The Bucharest Stock Exchange, ranked as one of the world’s best-performing, and its new largest shareholder, European Bank for Reconstruction and Development (EBRD), have set their sights on becoming a financial hub for the region. They eye MSCI emerging-market status within three years, substantial increases in capitalisation and greater participation by foreign investors and pension funds.
Noel Edison, the EBRD’s director for insurance and financial services, told Financial Times, he expected Romania’s privatisation programme to continue through the bourse, raising liquidity and following several successful initial public offerings by state-owned companies. „Criteria for emerging-market status set out by MSCI include, among other things: firstly, a minimum of three relatively big companies; secondly, a high degree of openness to foreign ownership; and thirdly, ease of capital inflows and outflows. The BVB is expected to achieve compliance with all the requirements in 2016,” Edison said.
One of the most promising companies being lined up for an IPO on the exchange is Hidroelectrica, as its name suggests a hydroelectric operator.

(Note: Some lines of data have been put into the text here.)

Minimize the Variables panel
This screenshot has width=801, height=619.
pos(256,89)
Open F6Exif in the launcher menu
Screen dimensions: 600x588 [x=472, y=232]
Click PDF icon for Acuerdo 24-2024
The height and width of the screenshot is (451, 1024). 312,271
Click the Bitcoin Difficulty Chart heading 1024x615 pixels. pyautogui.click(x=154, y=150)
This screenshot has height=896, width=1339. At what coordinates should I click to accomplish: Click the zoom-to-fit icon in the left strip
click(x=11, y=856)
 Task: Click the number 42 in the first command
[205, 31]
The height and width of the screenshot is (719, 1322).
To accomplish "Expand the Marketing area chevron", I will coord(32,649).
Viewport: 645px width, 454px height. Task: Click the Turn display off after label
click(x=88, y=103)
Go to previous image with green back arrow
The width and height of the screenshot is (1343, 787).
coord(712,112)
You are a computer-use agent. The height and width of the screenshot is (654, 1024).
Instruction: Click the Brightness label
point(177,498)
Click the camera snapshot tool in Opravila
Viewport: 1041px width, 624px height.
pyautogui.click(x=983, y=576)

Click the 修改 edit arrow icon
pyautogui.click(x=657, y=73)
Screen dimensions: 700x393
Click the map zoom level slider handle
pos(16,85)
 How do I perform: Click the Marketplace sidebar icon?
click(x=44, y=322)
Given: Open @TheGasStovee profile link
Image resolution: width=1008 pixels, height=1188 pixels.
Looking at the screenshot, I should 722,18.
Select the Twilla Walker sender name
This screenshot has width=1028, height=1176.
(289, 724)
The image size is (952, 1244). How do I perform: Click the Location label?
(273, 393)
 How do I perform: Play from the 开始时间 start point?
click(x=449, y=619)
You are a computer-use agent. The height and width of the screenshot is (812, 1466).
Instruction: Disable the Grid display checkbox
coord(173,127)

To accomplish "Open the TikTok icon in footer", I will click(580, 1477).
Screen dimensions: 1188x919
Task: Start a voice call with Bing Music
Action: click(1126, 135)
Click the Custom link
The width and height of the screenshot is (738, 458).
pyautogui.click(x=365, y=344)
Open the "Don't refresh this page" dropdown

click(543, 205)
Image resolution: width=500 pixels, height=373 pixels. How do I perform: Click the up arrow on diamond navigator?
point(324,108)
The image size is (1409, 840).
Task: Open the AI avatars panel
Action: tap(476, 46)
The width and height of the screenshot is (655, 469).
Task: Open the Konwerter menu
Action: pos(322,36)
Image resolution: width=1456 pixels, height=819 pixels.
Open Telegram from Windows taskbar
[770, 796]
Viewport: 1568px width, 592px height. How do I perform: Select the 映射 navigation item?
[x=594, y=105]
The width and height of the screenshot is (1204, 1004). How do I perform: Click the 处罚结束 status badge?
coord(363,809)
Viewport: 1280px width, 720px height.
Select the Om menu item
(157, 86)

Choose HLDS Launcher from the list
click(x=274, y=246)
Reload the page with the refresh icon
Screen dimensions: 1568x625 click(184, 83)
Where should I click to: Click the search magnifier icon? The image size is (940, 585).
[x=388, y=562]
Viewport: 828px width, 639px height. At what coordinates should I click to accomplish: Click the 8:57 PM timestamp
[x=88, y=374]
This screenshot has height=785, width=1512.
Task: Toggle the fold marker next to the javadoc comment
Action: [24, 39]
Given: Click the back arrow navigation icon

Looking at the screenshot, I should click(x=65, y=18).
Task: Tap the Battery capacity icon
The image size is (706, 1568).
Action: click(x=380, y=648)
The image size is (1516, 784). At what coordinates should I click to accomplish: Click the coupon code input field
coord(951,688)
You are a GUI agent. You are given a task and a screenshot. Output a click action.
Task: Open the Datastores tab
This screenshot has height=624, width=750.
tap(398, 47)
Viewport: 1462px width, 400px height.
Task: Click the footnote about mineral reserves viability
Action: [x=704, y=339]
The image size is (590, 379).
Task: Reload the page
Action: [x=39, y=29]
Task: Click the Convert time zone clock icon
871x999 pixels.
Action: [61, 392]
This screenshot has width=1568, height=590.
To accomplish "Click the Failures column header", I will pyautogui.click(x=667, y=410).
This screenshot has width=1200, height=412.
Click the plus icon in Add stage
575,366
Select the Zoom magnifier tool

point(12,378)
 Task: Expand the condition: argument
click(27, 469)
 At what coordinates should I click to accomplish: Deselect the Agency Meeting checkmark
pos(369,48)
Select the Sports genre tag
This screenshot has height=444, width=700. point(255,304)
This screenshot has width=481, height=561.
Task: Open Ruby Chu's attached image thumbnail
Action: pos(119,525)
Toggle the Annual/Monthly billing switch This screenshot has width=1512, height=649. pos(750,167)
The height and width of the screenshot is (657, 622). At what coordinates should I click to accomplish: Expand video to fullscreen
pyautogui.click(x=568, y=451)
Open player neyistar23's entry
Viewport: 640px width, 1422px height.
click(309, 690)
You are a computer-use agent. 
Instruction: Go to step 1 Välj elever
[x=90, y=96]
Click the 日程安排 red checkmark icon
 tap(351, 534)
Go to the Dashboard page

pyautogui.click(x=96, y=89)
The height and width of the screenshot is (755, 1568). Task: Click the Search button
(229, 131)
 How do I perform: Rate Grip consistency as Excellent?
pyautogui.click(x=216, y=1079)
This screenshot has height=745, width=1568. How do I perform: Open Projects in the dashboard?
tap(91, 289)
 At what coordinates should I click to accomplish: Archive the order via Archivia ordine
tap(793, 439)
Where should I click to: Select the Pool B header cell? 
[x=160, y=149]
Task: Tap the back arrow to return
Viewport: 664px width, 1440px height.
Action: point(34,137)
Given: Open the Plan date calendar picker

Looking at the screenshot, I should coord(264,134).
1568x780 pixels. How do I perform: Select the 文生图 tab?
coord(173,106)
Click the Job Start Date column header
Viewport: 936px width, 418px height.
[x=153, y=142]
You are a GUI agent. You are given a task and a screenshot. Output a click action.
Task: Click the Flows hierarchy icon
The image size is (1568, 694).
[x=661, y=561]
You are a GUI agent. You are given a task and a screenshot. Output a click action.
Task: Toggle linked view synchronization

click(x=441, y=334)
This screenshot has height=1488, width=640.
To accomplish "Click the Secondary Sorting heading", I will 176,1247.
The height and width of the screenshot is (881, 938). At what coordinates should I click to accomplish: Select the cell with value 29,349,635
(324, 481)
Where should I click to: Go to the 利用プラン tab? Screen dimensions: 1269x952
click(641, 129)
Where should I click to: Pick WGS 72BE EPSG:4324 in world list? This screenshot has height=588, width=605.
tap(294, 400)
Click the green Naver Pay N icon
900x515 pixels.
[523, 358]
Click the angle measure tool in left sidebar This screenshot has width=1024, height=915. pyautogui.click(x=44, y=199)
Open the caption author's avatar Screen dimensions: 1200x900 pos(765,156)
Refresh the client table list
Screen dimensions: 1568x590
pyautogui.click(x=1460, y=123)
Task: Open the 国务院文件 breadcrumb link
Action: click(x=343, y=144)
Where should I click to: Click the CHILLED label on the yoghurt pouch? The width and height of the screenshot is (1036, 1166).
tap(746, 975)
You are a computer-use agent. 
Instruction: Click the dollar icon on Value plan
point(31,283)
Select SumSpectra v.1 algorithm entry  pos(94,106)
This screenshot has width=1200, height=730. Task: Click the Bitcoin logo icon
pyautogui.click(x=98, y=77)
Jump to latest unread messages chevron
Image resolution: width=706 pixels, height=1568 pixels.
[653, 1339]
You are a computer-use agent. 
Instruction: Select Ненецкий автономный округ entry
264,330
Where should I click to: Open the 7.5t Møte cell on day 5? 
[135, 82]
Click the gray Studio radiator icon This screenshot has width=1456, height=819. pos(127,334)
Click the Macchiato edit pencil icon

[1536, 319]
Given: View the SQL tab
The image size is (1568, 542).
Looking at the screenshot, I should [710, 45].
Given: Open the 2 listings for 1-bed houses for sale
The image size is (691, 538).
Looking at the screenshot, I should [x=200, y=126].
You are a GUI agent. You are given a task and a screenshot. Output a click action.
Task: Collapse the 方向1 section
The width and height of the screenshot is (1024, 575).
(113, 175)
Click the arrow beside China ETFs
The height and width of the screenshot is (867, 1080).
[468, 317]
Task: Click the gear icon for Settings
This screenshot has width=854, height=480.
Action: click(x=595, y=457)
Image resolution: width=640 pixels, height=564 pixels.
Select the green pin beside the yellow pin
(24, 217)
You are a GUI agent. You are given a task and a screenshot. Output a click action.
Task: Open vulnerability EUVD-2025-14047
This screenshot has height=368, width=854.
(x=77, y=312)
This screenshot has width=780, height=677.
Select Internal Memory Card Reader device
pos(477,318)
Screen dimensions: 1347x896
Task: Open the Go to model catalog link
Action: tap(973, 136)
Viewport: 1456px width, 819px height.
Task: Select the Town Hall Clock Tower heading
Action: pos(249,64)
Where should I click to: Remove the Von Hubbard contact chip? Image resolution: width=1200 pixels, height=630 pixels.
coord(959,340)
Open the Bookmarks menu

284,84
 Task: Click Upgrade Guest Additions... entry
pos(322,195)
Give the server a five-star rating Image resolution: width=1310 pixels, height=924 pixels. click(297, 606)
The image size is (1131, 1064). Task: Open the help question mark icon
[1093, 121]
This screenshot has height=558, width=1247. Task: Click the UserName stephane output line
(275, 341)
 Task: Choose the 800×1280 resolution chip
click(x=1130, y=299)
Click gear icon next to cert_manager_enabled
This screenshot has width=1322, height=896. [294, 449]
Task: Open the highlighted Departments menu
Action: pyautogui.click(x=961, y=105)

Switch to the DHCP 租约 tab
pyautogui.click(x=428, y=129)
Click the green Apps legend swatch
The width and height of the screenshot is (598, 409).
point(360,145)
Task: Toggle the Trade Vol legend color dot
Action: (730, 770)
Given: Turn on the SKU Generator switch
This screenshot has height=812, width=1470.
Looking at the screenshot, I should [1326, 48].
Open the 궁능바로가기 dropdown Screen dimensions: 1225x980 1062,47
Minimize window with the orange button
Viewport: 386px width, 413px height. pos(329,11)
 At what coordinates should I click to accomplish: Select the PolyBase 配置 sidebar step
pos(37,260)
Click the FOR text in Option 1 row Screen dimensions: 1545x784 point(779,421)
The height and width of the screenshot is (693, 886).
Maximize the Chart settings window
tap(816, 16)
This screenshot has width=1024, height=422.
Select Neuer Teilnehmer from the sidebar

The company is undergoing a restructuring programme and is expected to exit insolvency next year.
„To-date there has been significant progress made in implementing the Government’s privatisation programme based on the current agreement with the IMF under which there have been some of the largest IPOs of state owned companies, including Electrica in 2014 (EUR 444 million), and Romgaz (EUR 380 million) and Nuclearelectrica (EUR 63 million), both in 2013. These transactions have positively impacted market capitalisation and liquidity, and are expected to be followed with the planned IPO of a number of other state owned companies, the largest of which may be Hidroelectrica. With the IPO process improved, we hope to see more listings in the years to come and we will be looking into ways to support them,” EBRD official said.
More offers may come from Fondul Proprietatea, a fund set up to compensate those who lost property under communism, which is itself listed on the BVB, and potentially from closed-end funds selling their stakes on the open market.
„Given the puzzling lack of interest that businesses in the western Balkans show in Romania – the region’s largest market – becoming a true centre for the region may involve a new approach to marketing as well. But the BVB is headed by a former CEO of the Warsaw Stock Exchange (ed. note Ludwik Sobolewski), which has become the largest bourse in Central Europe, overtaking Vienna, so there is a track record of success,” FT analysts note.